Most economists currently expect U.S. GDP growth to remain closer to the 1.5%–2.5% range amid elevated interest rates, slowing global demand, and persistent inflation uncertainty. If achieved, 4% annual GDP growth would represent one of the strongest expansion rates seen in a developed economy of the United States’ size in recent years.
The optimistic forecast aligns with a broader narrative emerging across parts of Wall Street that stronger fiscal stimulus, improving financial conditions, and large-scale investment cycles could support faster-than-expected economic growth into 2026.
Why the 4% Number Matters
GDP growth at that level would imply a much stronger-than-expected combination of:
- consumer spending;
- business investment;
- labor market resilience;
- industrial activity;
- productivity growth.
For financial markets, the implications would be significant.
A 4% growth environment could strengthen expectations for higher corporate earnings, stronger tax revenues, and continued expansion across sectors tied to infrastructure, industrial production, energy, and technology. At the same time, it could complicate the Federal Reserve’s path toward interest rate cuts if inflation pressures remain elevated.
Historically, the U.S. economy rarely sustains growth above 4% outside of post-recession recoveries or major stimulus-driven periods. In recent decades, structural factors such as demographic aging, slower productivity growth, and high debt levels have generally kept long-term economic expansion closer to 2%.

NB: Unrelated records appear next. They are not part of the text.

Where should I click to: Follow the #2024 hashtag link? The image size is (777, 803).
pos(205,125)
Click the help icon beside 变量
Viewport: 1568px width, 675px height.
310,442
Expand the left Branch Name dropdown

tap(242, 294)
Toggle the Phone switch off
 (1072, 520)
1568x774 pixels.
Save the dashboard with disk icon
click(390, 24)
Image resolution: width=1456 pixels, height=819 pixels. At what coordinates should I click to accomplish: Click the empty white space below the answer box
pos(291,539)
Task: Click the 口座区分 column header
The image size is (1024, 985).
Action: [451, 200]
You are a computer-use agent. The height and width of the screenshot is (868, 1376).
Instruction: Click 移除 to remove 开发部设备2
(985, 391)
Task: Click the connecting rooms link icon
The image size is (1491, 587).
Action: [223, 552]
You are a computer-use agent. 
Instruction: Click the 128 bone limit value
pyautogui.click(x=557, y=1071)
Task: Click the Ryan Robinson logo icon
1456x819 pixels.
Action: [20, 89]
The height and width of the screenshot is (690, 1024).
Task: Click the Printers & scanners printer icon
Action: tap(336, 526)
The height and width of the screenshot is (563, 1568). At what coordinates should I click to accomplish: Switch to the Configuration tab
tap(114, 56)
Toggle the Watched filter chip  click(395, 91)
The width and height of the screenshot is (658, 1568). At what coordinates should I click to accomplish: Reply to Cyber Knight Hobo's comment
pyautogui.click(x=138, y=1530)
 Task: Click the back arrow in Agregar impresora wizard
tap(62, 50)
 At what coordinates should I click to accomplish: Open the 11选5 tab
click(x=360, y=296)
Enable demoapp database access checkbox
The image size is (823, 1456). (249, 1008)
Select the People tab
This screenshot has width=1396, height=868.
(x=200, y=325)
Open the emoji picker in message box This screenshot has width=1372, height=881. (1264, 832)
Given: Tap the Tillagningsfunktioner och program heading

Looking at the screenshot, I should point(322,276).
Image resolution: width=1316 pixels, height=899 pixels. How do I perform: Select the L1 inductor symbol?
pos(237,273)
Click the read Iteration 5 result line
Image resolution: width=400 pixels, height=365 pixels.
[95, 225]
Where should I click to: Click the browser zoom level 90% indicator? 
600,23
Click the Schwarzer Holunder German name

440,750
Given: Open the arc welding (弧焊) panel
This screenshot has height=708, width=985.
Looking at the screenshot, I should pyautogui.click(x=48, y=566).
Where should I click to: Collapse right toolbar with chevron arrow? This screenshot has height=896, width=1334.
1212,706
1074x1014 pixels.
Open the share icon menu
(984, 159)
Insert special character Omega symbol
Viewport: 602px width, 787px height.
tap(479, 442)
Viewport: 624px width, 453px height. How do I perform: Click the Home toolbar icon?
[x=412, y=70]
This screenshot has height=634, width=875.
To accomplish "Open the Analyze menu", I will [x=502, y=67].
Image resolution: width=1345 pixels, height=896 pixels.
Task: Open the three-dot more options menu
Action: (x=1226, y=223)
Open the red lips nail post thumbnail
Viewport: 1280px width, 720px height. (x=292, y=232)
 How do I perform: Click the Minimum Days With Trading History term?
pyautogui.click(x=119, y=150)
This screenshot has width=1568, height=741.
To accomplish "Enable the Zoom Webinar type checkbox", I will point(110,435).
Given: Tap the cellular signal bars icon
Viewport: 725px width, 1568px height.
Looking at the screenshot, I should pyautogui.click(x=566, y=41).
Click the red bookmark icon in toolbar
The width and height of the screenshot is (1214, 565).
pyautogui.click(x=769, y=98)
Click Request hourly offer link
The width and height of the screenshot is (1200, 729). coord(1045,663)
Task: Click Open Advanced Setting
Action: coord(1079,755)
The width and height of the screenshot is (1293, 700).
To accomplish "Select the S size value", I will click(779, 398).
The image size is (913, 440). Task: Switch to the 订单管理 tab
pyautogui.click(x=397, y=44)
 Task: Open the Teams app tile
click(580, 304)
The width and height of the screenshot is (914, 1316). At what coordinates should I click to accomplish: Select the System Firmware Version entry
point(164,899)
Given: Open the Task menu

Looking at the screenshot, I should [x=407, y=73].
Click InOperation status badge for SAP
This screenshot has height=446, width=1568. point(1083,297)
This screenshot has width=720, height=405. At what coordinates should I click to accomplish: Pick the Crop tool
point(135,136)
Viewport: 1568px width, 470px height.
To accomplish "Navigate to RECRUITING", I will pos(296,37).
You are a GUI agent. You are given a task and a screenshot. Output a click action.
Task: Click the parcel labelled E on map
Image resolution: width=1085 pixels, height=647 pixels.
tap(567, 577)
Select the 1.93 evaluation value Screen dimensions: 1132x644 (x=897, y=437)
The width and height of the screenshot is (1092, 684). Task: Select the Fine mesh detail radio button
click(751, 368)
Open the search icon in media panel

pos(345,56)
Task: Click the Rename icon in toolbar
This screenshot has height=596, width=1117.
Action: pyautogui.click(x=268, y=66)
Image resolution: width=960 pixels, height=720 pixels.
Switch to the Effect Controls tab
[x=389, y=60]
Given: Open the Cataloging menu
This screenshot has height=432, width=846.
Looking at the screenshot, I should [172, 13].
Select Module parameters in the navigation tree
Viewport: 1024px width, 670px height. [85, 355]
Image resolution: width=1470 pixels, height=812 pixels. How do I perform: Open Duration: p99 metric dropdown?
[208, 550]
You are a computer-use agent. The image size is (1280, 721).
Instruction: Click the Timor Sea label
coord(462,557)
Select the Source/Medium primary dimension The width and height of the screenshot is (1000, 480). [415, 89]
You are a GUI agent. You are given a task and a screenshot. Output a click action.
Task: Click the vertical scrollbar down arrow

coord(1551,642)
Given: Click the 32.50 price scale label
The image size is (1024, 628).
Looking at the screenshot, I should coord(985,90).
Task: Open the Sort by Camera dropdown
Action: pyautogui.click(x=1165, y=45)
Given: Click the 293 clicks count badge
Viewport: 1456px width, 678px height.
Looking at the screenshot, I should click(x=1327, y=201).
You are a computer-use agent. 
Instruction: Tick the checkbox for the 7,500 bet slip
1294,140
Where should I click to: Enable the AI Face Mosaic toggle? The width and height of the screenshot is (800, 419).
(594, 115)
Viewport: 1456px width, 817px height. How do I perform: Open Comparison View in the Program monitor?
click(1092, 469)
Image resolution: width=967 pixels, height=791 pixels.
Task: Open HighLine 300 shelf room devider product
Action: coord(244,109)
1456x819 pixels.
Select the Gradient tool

That is why Hassett’s projection stands out.
What Could Drive Faster Growth
Supporters of a more bullish economic outlook point to several factors that could potentially accelerate U.S. growth this year.
One major driver is the continued AI infrastructure boom. Massive capital spending by technology companies on data centers, semiconductors, cloud infrastructure, and power systems has created a new investment cycle across the U.S. economy. Companies including Microsoft, Amazon, Meta, Alphabet, and Nvidia have all significantly increased infrastructure spending tied to artificial intelligence expansion.
At the same time, industrial reshoring and domestic manufacturing investments continue rising. Large-scale semiconductor projects, energy infrastructure expansion, and federal industrial incentives have supported construction activity and capital expenditures across multiple sectors.
Consumer spending has also remained more resilient than many analysts expected despite elevated borrowing costs. A still-strong labor market and wage growth have helped support broader economic activity even as interest rates remain restrictive.
Why Economists Remain Skeptical
Despite the optimism, many economists remain cautious about forecasts calling for 4% growth.
Higher interest rates continue to pressure housing activity, corporate borrowing, and smaller businesses. Credit conditions remain tighter than in previous expansion cycles, while global economic growth has shown signs of slowing in Europe and parts of Asia.
There are also concerns that recent economic strength may reflect temporary fiscal stimulus effects rather than a structurally stronger long-term growth trend.
For the Federal Reserve, a significantly stronger economy could create an additional challenge. Faster growth combined with resilient labor markets may slow the pace of disinflation, potentially forcing policymakers to keep interest rates elevated for longer than markets currently expect.
Markets Are Watching the Data Closely
Hassett’s forecast now places greater attention on upcoming economic releases including:
- nonfarm payrolls;
- retail sales;
- inflation reports;
- manufacturing activity;
- quarterly GDP revisions.
If incoming data begins moving closer toward the 4% growth narrative, expectations across equity markets, Treasury yields, commodities, and Fed policy could shift rapidly.